The image of the serpent wrapped around a pole became the symbol of healing. Christ to whom we look for healing was raised upon the pole of the cross himself.

Although Blake considered Moses to be an inspired prophet he disagreed with Moses' accounts of God as vengeful. That God would send the fiery serpents on the people of Israel because they complained of their hardships, does not agree with the picture of the loving, forgiving God of the New Testament. A benevolent God could lead the people into finding a way to deal with a disease they encountered without having sent the disease as punishment.

Is this passage from Blake we find the right/left symbolism he used, and 'Satan wound round by the Serpent & falling headlong', in association with Moses and the Tables of Stone.

DESCRIPTIONS OF THE LAST JUDGMENT, (E 552)
" To Ozias Humphry Esqre

The right hand of the Design is appropriated to the
Resurrection of the Just the left hand of the Design is
appropriated to the Resurrection & Fall of the Wicked
Immediately before the Throne of Christ is Adam & Eve
kneeling in humiliation as representatives of the whole Human
Race Abraham & Moses kneel on each side beneath them from the
cloud on which Eve kneels [ & beneath Moses & from the Tables
of Stone which utter lightnings] is seen Satan wound round
by the Serpent & falling headlong the Pharisees appear on the
left hand pleading their own righteousness before the Throne of
Christ"

The fiery serpent in contemporary news is available in these articles: CNN, Carter Center, Health Media.

Friday, November 11, 2011

BLAKE, MOSES & LAW


Moses receiving law

1880
Yale Center for British Art, Paul Mellon Collection


To Blake the law resulted from the fall of man. It was given as a temporary measure by Urizen to exercise control over desire in the absence of the Eternal Vision. What Murry calls the 'disastrous separation of Desire and Reason' causes true reason to become false reason (Urizen) which holds desire in chains. "But in the symbolic figure of Orc 'desire is not weak enough to be restrained', and does not sink into the shadow of Desire. It is not indeed pure Desire, because of the fatal separation has occurred. But it is desire with enough memory of its former state of grace to be in rebellion against the bondage of false reason."
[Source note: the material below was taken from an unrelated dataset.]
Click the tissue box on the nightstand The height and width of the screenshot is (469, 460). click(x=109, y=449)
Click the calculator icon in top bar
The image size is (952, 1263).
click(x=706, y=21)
Quote is from John Middleton Murry's William Blake, Page 86.

Here is some of what Blake wrote about Moses and about the law.
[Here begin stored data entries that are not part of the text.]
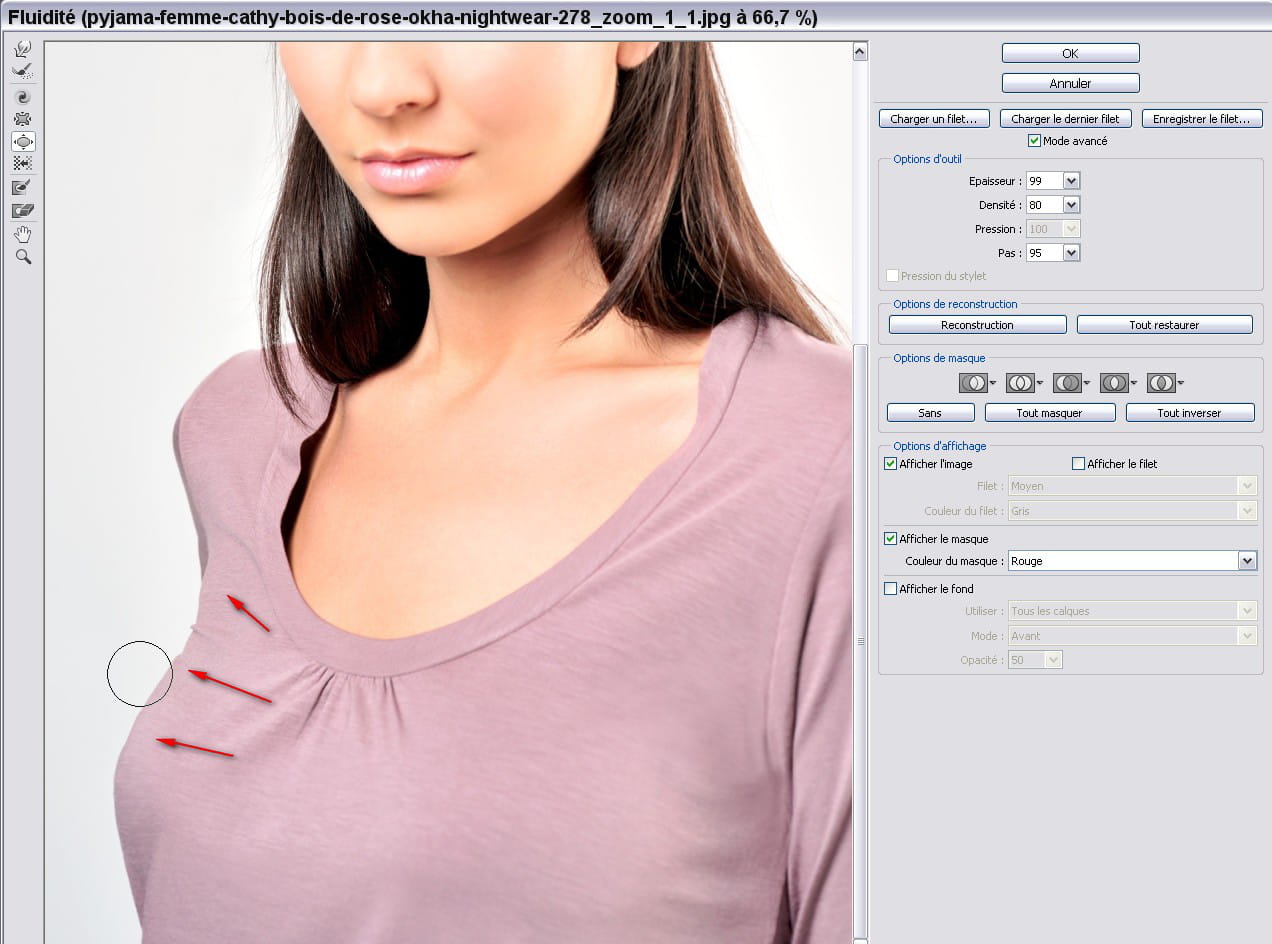Click in the Pas value field
This screenshot has width=1272, height=944.
(x=1043, y=253)
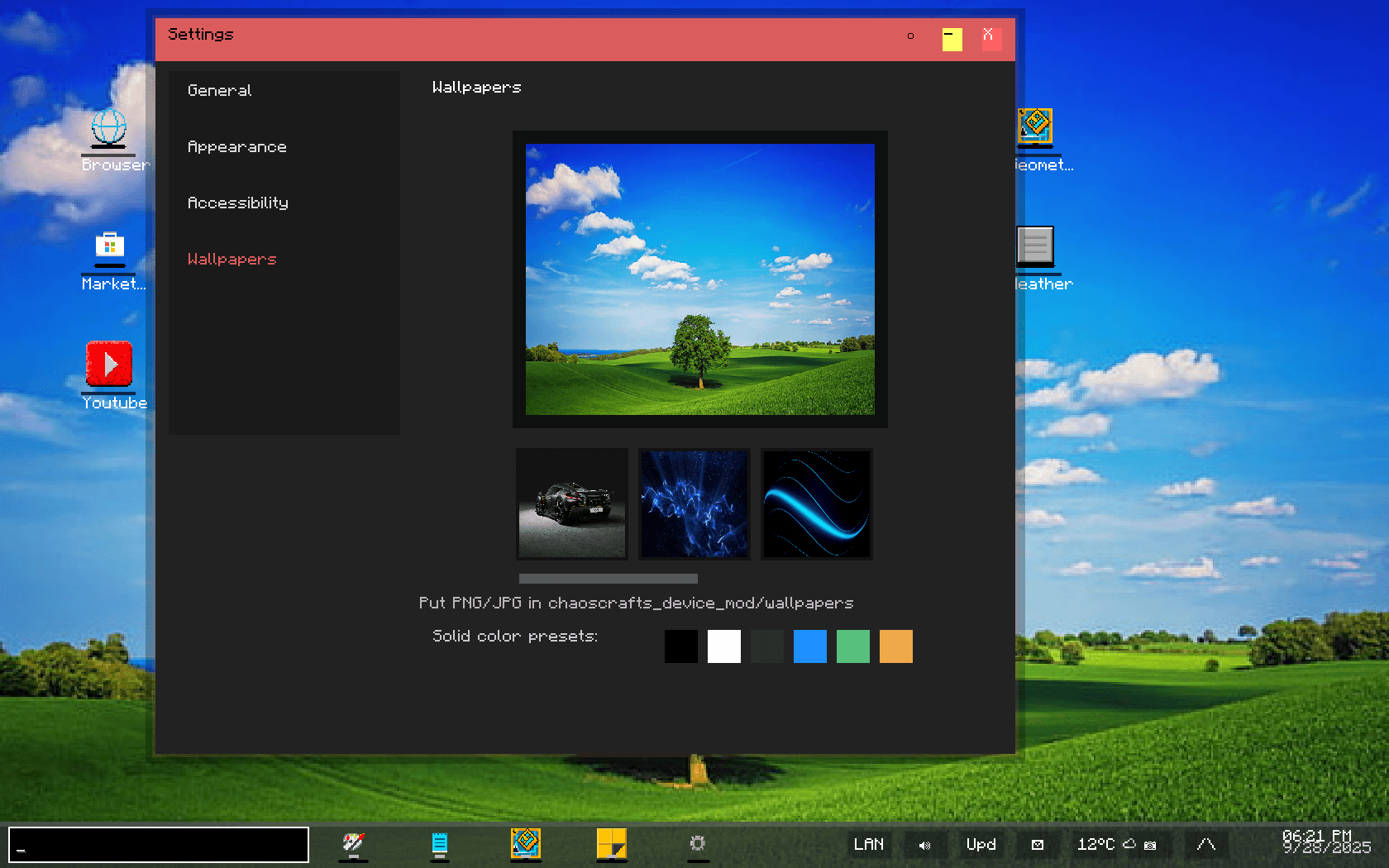The width and height of the screenshot is (1389, 868).
Task: Click the Upd button in taskbar
Action: [x=981, y=845]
Song of Los, Plate 3, (E 67)
"Moses beheld upon Mount Sinai forms of dark delusion"

The Everlasting Gospel, PAGES 48-52, (E 521)
"Jesus was sitting in
Moses Chair
They brought the trembling Woman There

Moses
commands she be stoned to Death
What was the sound of Jesus breath
He laid his hand on
Moses Law
The Ancient Heavens in Silent Awe
Writ with Curses from Pole to Pole
All away began to roll"

Annotations to Watson, (E 618)
"All Penal Laws court Transgression & therefore are cruelty & Murder
The laws of the Jews were (both ceremonial & real) the
basest & most oppressive of human codes. & being like all other
codes given under pretence of divine command were what Christ
pronouncd them The Abomination that maketh desolate. i.e State
Religion which is the Source of all Cruelty"

America, Plate 8, (E 54)
"The terror answerd: I am Orc, wreath'd round the accursed tree:
The times are ended; shadows pass the morning gins to break;
The fiery joy, that Urizen perverted to ten commands,
What night he led the starry hosts thro' the wide wilderness:
That stony law I stamp to dust: and scatter religion abroad
To the four winds as a torn book, & none shall gather the leaves;
But they shall rot on desart sands, & consume in bottomless deeps;
To make the desarts blossom, & the deeps shrink to their fountains,
And to renew the fiery joy, and burst the stony roof."

Blake is entirely Biblical in his understanding that the law of sin and death, the law of commandments and retribution, is transcended through living in Jesus whom he calls the Imagination.

Rom.8
[1] There is therefore now no condemnation to them which are in Christ Jesus, who walk not after the flesh, but after the Spirit.
[2] For the law of the Spirit of life in Christ Jesus hath made me free from the law of sin and death.